Ninguém duvida de que houve atos de sabotagem. Muitos ex-oficiais, industriais ou grandes fazendeiros — agora destituídos — conseguiram nomeações importantes e realizaram ações de sabotagem. Se hoje o fornecimento de couro para os cidadãos, especialmente de calçados, é insuficiente, isso se deve, sem dúvida, à sabotagem levada a cabo por grandes fazendeiros, à época, contra a criação de gado. A indústria química e os serviços de transporte também sofreram, durante muito tempo, os efeitos dessa sabotagem. Se hoje há uma fiscalização extremamente rígida sobre fábricas e máquinas, isso se justifica por razões sólidas.
Contudo, aos poucos, uma verdadeira neurose do “sabotador” foi se formando entre o povo. Chegou-se ao ponto de interpretar tudo o que dá errado como sabotagem, quando, na realidade, grande parte dos defeitos decorre de pura e simples incompetência.
Certa vez, um alto funcionário almoçava comigo em um hotel, e o garçom estava servindo com lentidão. O funcionário chamou o gerente, reclamou, e comentou em tom de brincadeira: “Esse homem só pode ser um sabotador!” Mas a coisa deixa de ser engraçada quando os maus resultados de um diretor de cinema ou de um editor são tomados como sabotagem, ou quando ilustrações ruins num livro sobre a reconstrução da economia nacional são atribuídas à má vontade do artista — como se ele quisesse desacreditar a reconstrução com seu trabalho inferior.

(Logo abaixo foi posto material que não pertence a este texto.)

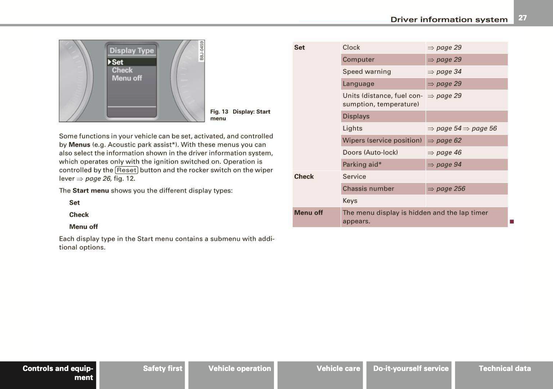Click the Reset button symbol in text
The image size is (553, 389).
127,170
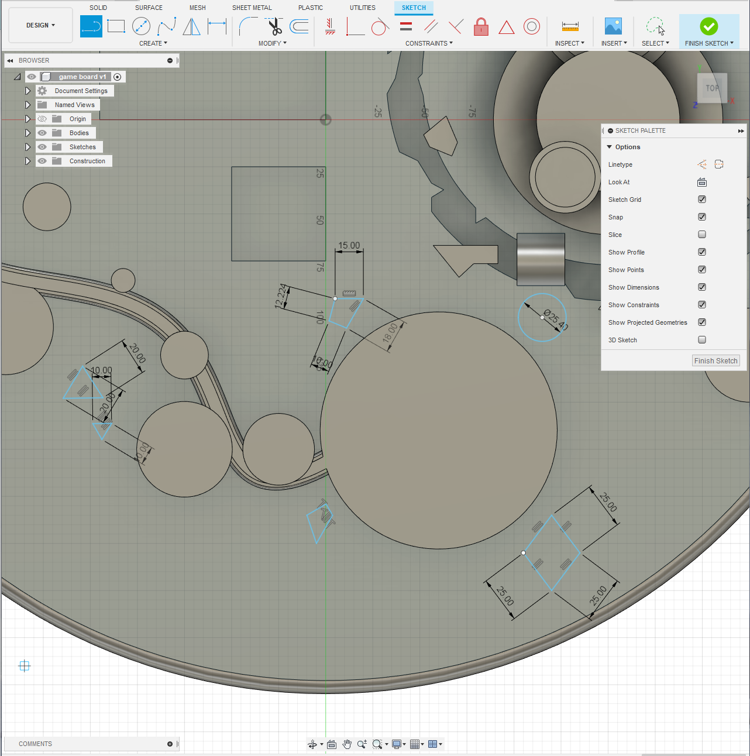Image resolution: width=750 pixels, height=756 pixels.
Task: Apply the Fix/Lock constraint
Action: [481, 27]
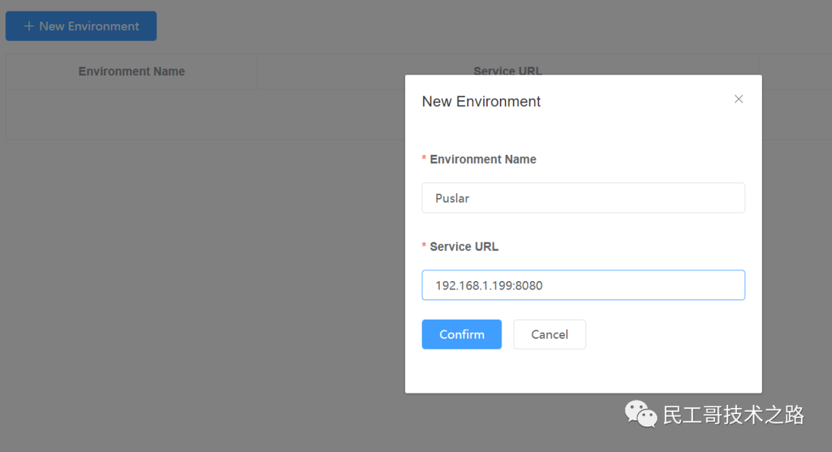
Task: Click the 民工哥技术之路 watermark text
Action: point(733,415)
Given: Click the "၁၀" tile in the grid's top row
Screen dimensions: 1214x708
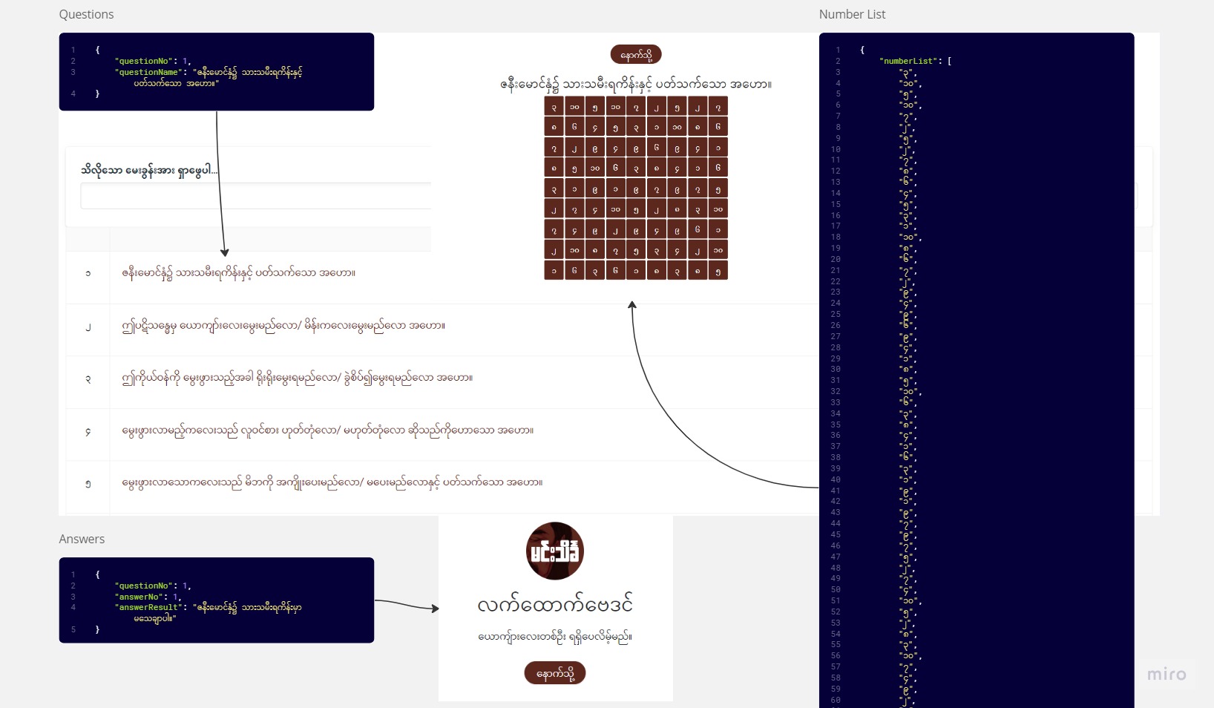Looking at the screenshot, I should [x=574, y=106].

O fato de que essa neurose dos “sabotadores” tenha conseguido se enraizar parece dar margem à existência daquele conformismo pelo qual muitos acusam a União Soviética. Tais críticos sustentam que o povo da URSS foi privado de sua individualidade, que seu modo de vida e suas opiniões foram padronizados, submetidos às mesmas normas, tornados uniformes. Segundo Gide: “Falar com um russo é falar com todos eles”.
Há um elemento de verdade nessas afirmações. Não apenas o plano econômico — enquanto a produção de bens manufaturados permanecer limitada — implica um certo grau de padronização no que se refere a bens de consumo, móveis, vestuário e utensílios básicos, como também toda a vida pública do cidadão soviético é bastante uniformizada. Reuniões, discursos políticos, debates e noites nos clubes se assemelham como duas gotas d’água, e a terminologia política não varia em todo esse vasto Estado.
Mas um exame mais atento revela que esse famoso “conformismo” pode ser reduzido a três traços principais: uniformidade de opinião quanto aos princípios fundamentais do comunismo; amor comum pela União Soviética; e confiança compartilhada de que, num futuro próximo, a URSS será o país mais feliz e poderoso da Terra.
Antes de tudo, aceita-se amplamente que é melhor que os meios de produção estejam nas mãos da coletividade e não de indivíduos. Não vejo em que isso possa ser algo negativo. Para dizê-lo sem rodeios, não me parece pior do que todos concordarem que, se duas quantidades são iguais a uma terceira, então são iguais entre si. Tampouco me ofende o amor do povo soviético por seu país, ainda que expresso de forma repetitiva, e muitas vezes ingênua. Ao contrário, confesso que essa vaidade patriótica infantil me é mais agradável do que incômoda. Uma nação jovem, que realizou algo grandioso a custo de imensos sacrifícios, contempla agora sua obra e mal acredita no que vê. Sente-se em júbilo com o que construiu — e deseja, com ansiedade, que o estrangeiro o confirme continuamente.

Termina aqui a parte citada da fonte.